By the bioMérieux Connection Editors
Worldwide escalation in antimicrobial resistance has sparked fear of a looming post-antimicrobial era. Antibiotic overuse and inappropriate use—including over-prescribing, inaccurate, and suboptimal prescribing—promotes bacterial evolution and resistance to treatment. Currently, antimicrobial resistance leads to 35,000 deaths annually in the U.S. and 700,000 deaths annually worldwide. By 2050, estimates predict 10 million deaths per year globally, with cumulative economic costs of at least $100 trillion if actions are not taken now to curtail antimicrobial resistance. In addition, we are observing rising resistance in non-bacterial infections, such as the fungus Candida auris, broadening concerns about resistance to encompass all microorganisms.
Antimicrobial resistance is a crisis that we must tackle with technologies built specifically to address its unique challenges. Clinical informatics software can play an important role in providing hospitals and labs with infectious disease data and insights, including visibility to the value and role of diagnostic tools in supporting antimicrobial stewardship.
“When lives are at stake, access to data and speed to insight are critical,” says Dr. John Hurst, Sr. Director of Antimicrobial Stewardship at bioMérieux.
Actionable data is key, because it supports decision-making that directly impacts patient outcomes and facilitates collaboration for true “handshake stewardship.” As explained by the authors of an article in The Pediatric Infectious Disease Journal, “Handshake stewardship is distinguished by: (1) lack of restriction and preauthorization, (2) review of all prescribed antimicrobials and (3) a rounding-based, in-person approach to feedback by a pharmacist-physician team.”
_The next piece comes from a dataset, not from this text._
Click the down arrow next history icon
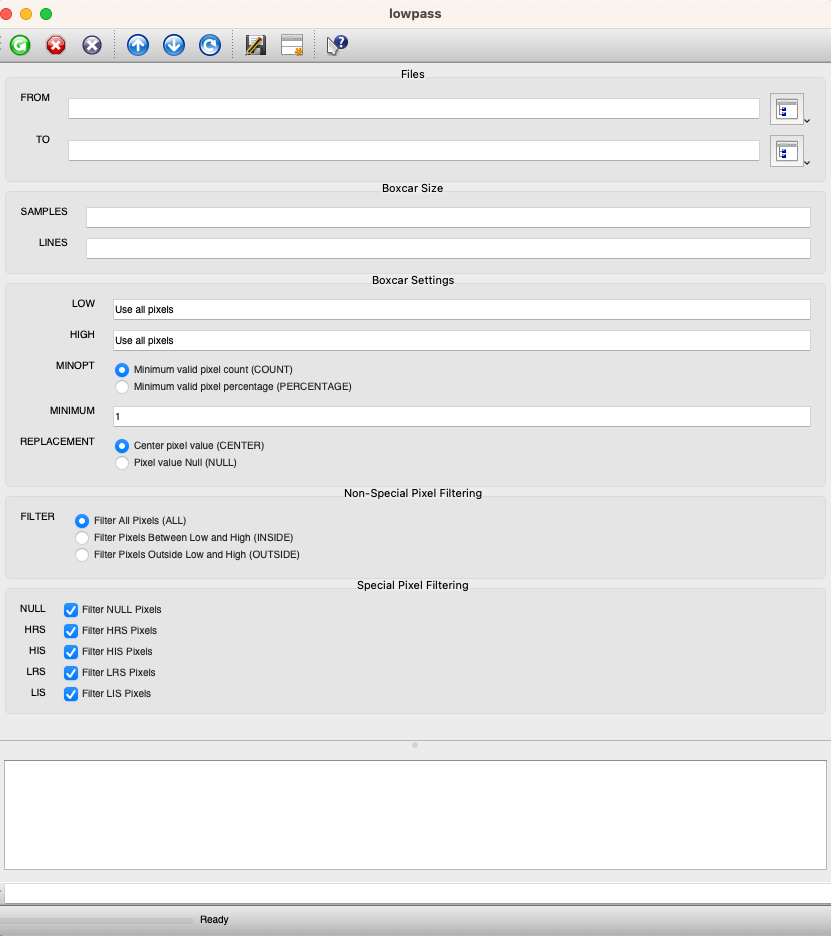This screenshot has width=831, height=936. pyautogui.click(x=174, y=45)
To make handshake stewardship both efficient and effective, antimicrobial stewardship teams need access to data from a range of systems, including laboratory, pharmacy, and electronic health records (EHR). Timely data collection from diverse and siloed hospital systems has often been a challenge, requiring an enormous amount of work on the part of antimicrobial stewardship teams. However, recent advances in technology, particularly cloud computing and machine learning, can provide the type of integrated, real-time analysis that clinicians need to track evolving antimicrobial resistance, improve diagnostic utilization, and deliver better patient care.
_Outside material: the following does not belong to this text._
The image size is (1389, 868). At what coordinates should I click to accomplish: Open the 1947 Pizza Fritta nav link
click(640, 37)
Real-time analysis is particularly important because antimicrobial resistance is a moving target—microbes are constantly evolving. Antibiograms, which are in-depth, location-specific profiles of microorganisms and their antibiotic susceptibility, are critical tools in clinicians’ fight against antimicrobial resistance. Hospitals typically take months to produce them because of the sheer quantity of data that must be analyzed. By the time the antibiogram is produced, the actual microorganisms and their resistance profiles may have already changed. That’s a problem for clinicians who must make empiric therapy decisions for patients with symptoms of infection. However, integrating disparate data systems and automating the analysis process can help by providing clinicians with up-to-the-moment and even patient-specific antibiograms. Better quality data means clinicians can make better treatment decisions, leading to improved patient outcomes.
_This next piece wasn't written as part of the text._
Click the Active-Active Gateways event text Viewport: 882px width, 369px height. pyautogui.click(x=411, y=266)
Alongside antimicrobial stewardship, diagnostic stewardship has become increasingly important in delivering value-based healthcare. Diagnostics also have a direct impact on antimicrobial stewardship because they provide data that clinicians need to make treatment decisions. Therefore, optimizing the use of diagnostics can contribute to the overall quality of care. With a holistic view of antimicrobial and diagnostic use, stewardship teams can implement new strategies and evaluate their efficacy. Continued technological developments will simultaneously add depth and efficiency to stewardship programs, equipping clinicians to meet the challenges of antimicrobial resistance today and tomorrow.
Opinions expressed in this article are not necessarily those of bioMérieux, Inc.